EXCERPTED TEXT>
-- -- --

Commentary on Psalm 25:1-10
The first seven verses of Psalm 25 are, at the broadest level, a prayer for help. The psalmist calls upon God for relief from some sort of trouble involving unspecified “enemies” (verse 2). As such, the prayer is far from unique—this is one of the more common types of text found in the Psalter. The challenge for the preacher is to identify and highlight some of the distinctive features of this particular cry for help and consider how they might inform and enrich the lives of the congregation, especially when the members find themselves in a position to call for God’s aid.
The psalmist asks that God might “not let me be put to shame” (verse 2), that the “enemies might not exult over me” (verse 2), and that the enemies might “be ashamed” (verse 3). With no specific information about the identity or agenda of these enemies, there is little more to be said about the particulars of the psalmist’s situation.
As the prayer continues, additional requests—or perhaps clarifications of the original request—are added. God is asked to instruct (verses 4–5), to be merciful and forgive (verses 6–7), and to remember (verse 7). There are a number of potentially fruitful points of connection available here, and the preacher may choose to emphasize any of the elements of the prayer that seem congruent with the situation of the congregation. One such approach to the text could proceed along the following lines.
The psalmist’s prayer, like all the prayers of God’s people, is relational. When we pray for help, we are not merely summoning God to perform a service. Instead, we are placing our trust and hope in the relationship that exists between the Lord and us as his people.
As in all relationships, the relationship on which prayer is founded includes a role for both parties. In the case of the psalmist’s prayer for help, the role of God as the one who is to provide the help is obviously primary, but the role of the psalmist is also clearly defined: twice the psalmist claims to be one who waits for the Lord.
This waiting is not, and cannot be, simply a passive state of doing nothing until God takes care of everything. Instead, it might be compared to the state of an athlete waiting to catch a ball.
Such an athlete doesn’t just sit on the turf with closed eyes until the ball arrives. Instead, the player is attentively watching the ball and the deployment of the other players on the field and constantly adjusting position and stance, drawing on years of training and experience, all so that at the very instant that the awaited ball arrives, the athlete will be ready to explode into motion, making the very best possible use of the awaited opportunity.
Waiting for the Lord to manifest his power ought certainly to command as much careful preparation and attention, as much ordering of potential reactions, as fielding a ball. When the psalmist speaks of waiting on the Lord, it is a matter of preparing and being ready to act when the time of God’s deliverance comes. The element of preparation, according to the psalm, involves learning of the Lord’s ways and truth, under the instruction God gives. For the church, this is a clear invitation to the study of Scripture as a necessary adjunct to the life of prayer.

-- -- --

Stored records:
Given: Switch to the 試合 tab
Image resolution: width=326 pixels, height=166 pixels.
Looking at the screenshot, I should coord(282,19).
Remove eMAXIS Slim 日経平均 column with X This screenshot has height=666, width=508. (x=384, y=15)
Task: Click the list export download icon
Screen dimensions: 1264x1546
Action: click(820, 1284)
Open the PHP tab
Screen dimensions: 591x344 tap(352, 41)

-- -- --

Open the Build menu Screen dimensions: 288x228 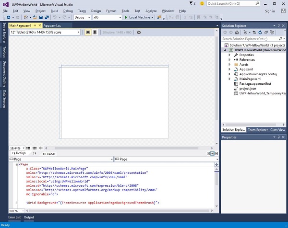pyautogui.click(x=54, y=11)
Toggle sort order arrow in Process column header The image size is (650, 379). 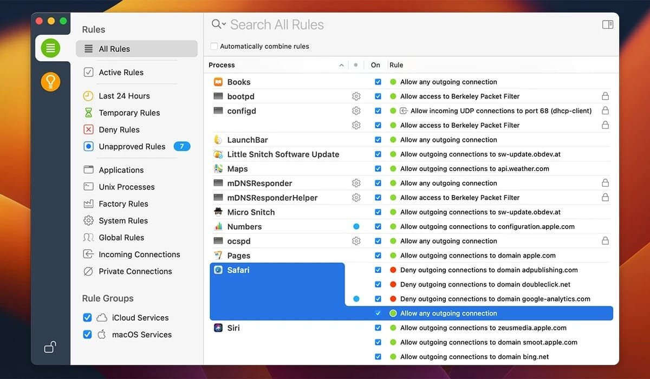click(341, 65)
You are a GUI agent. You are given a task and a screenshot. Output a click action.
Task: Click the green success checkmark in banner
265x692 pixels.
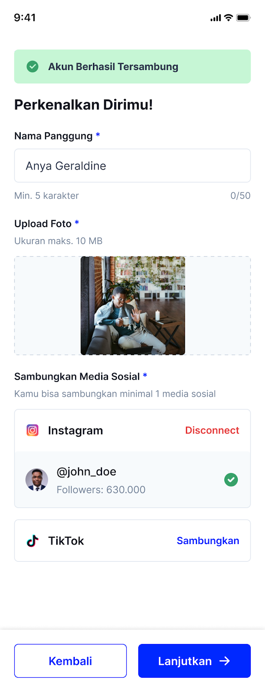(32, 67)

-- -- --

EXPLORE THE MATERIAL>
**A.** In the commentary on Psalm 25, what does the psalmist twice claim to be?
**B.** Continue the commentary on Psalm 25 from its last sentence.
The items were drawn from a different source than the commentary on Psalm 25.

ANSWERS PER TASK>
**A.** One who waits for the Lord.

**B.**
Waiting, in this context, is also different from merely hoping. There’s a big difference between saying “I’m waiting for my ride to pick me up” and saying “I hope my ride picks me up.” It is the difference between confidence and anxiety.
The difference between waiting for the Lord to answer prayer and merely hoping that the Lord will answer is of the same nature. It assumes confidence that God’s intervention on behalf of his people, while not entirely predictable in its timing, is inevitable. The classic cry of the psalmist is not “Are you there at all, Lord?” but “How long, O Lord?”
We are, of course, also very interested in knowing what sort of divine help the psalmist is asking (and waiting) for. As noted above, the language of the prayer notes several aspects of the desired divine action, each of which offers an avenue for interpretation and connection.
Perhaps the most interesting of these is the call for God to “remember” in verse 7. This divine remembering is not a matter of the Lord suddenly recalling that the psalmist exists, as if the fact has been forgotten. God’s remembering is more a calling to mind, a directing of the divine attention. The prayer of Psalm 25 asks God to call to mind not the psalmist’s imperfections and transgressions, but rather the psalmist as known only to God, the psalmist as claimed and loved in the primal moment of election as one of God’s people—one whose underlying relationship with God is sacred and unbreakable.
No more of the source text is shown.